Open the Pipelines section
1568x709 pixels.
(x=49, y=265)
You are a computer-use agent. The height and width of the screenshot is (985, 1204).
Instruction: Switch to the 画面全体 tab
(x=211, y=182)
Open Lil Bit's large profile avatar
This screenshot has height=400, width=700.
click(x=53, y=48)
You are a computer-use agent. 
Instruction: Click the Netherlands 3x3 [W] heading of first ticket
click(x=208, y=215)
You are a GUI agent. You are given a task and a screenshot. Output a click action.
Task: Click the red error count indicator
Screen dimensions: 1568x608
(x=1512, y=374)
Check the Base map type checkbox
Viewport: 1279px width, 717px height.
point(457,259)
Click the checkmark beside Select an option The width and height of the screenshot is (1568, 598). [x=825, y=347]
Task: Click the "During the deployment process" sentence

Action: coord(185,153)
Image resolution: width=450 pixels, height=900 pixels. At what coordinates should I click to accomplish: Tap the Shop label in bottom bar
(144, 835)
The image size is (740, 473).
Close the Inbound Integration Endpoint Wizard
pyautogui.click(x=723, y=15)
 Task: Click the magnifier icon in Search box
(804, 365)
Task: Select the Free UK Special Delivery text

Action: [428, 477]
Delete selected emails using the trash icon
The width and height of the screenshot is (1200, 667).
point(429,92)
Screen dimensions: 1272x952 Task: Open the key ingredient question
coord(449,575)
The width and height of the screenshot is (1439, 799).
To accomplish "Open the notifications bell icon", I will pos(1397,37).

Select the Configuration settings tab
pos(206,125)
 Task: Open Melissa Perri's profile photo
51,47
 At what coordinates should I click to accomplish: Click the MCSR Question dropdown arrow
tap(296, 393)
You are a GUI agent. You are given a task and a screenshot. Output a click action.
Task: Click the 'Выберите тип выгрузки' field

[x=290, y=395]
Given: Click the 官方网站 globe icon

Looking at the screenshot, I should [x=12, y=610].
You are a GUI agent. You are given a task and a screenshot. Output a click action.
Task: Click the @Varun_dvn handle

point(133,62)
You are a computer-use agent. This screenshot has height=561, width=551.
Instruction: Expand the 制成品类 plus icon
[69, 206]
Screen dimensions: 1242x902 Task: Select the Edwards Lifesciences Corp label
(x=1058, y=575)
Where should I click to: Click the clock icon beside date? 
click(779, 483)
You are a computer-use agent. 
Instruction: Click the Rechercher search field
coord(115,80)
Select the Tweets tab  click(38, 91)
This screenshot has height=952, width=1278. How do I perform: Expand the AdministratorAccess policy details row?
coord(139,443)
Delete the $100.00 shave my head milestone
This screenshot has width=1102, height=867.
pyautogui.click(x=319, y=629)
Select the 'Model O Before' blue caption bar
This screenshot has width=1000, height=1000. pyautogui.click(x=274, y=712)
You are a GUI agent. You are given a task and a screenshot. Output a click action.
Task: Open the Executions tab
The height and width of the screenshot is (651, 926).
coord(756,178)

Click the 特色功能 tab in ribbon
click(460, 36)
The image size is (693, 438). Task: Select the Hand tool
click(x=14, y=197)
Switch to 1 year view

TASK TO COMPLETE: Output each record precisely as given.

RESPONSE:
Open the Pipelines section
1568x709 pixels.
(x=49, y=265)
You are a computer-use agent. The height and width of the screenshot is (985, 1204).
Instruction: Switch to the 画面全体 tab
(x=211, y=182)
Open Lil Bit's large profile avatar
This screenshot has height=400, width=700.
click(x=53, y=48)
You are a computer-use agent. 
Instruction: Click the Netherlands 3x3 [W] heading of first ticket
click(x=208, y=215)
You are a GUI agent. You are given a task and a screenshot. Output a click action.
Task: Click the red error count indicator
Screen dimensions: 1568x608
(x=1512, y=374)
Check the Base map type checkbox
Viewport: 1279px width, 717px height.
point(457,259)
Click the checkmark beside Select an option The width and height of the screenshot is (1568, 598). [x=825, y=347]
Task: Click the "During the deployment process" sentence

Action: coord(185,153)
Image resolution: width=450 pixels, height=900 pixels. At what coordinates should I click to accomplish: Tap the Shop label in bottom bar
(144, 835)
The image size is (740, 473).
Close the Inbound Integration Endpoint Wizard
pyautogui.click(x=723, y=15)
 Task: Click the magnifier icon in Search box
(804, 365)
Task: Select the Free UK Special Delivery text

Action: [428, 477]
Delete selected emails using the trash icon
The width and height of the screenshot is (1200, 667).
point(429,92)
Screen dimensions: 1272x952 Task: Open the key ingredient question
coord(449,575)
The width and height of the screenshot is (1439, 799).
To accomplish "Open the notifications bell icon", I will pos(1397,37).

Select the Configuration settings tab
pos(206,125)
 Task: Open Melissa Perri's profile photo
51,47
 At what coordinates should I click to accomplish: Click the MCSR Question dropdown arrow
tap(296, 393)
You are a GUI agent. You are given a task and a screenshot. Output a click action.
Task: Click the 'Выберите тип выгрузки' field

[x=290, y=395]
Given: Click the 官方网站 globe icon

Looking at the screenshot, I should [x=12, y=610].
You are a GUI agent. You are given a task and a screenshot. Output a click action.
Task: Click the @Varun_dvn handle

point(133,62)
You are a computer-use agent. This screenshot has height=561, width=551.
Instruction: Expand the 制成品类 plus icon
[69, 206]
Screen dimensions: 1242x902 Task: Select the Edwards Lifesciences Corp label
(x=1058, y=575)
Where should I click to: Click the clock icon beside date? 
click(779, 483)
You are a computer-use agent. 
Instruction: Click the Rechercher search field
coord(115,80)
Select the Tweets tab  click(38, 91)
This screenshot has height=952, width=1278. How do I perform: Expand the AdministratorAccess policy details row?
coord(139,443)
Delete the $100.00 shave my head milestone
This screenshot has width=1102, height=867.
pyautogui.click(x=319, y=629)
Select the 'Model O Before' blue caption bar
This screenshot has width=1000, height=1000. pyautogui.click(x=274, y=712)
You are a GUI agent. You are given a task and a screenshot. Output a click action.
Task: Open the Executions tab
The height and width of the screenshot is (651, 926).
coord(756,178)

Click the 特色功能 tab in ribbon
click(460, 36)
The image size is (693, 438). Task: Select the Hand tool
click(x=14, y=197)
Switch to 1 year view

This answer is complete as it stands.